→ RECORDS SUPPLIED
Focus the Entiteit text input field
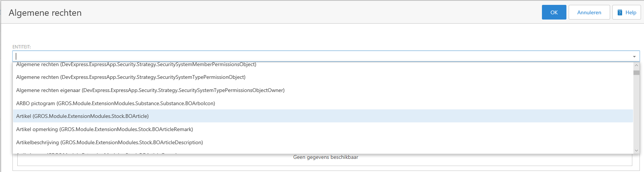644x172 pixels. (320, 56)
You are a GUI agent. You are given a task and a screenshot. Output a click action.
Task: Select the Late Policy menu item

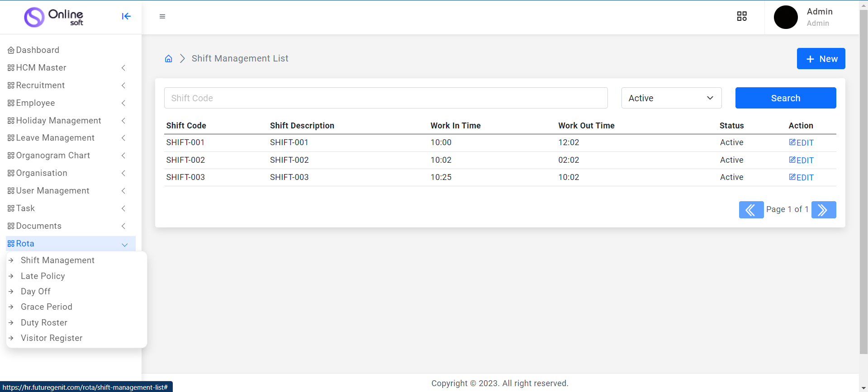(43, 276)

→ EXERCISE REQUIREMENTS
All of the entries must be reproduced exactly, apart from the pictures, which are to be dropped.

→ RESPONSE BELOW
Focus the Entiteit text input field
644x172 pixels. (320, 56)
You are a GUI agent. You are given a task and a screenshot. Output a click action.
Task: Select the Late Policy menu item

(43, 276)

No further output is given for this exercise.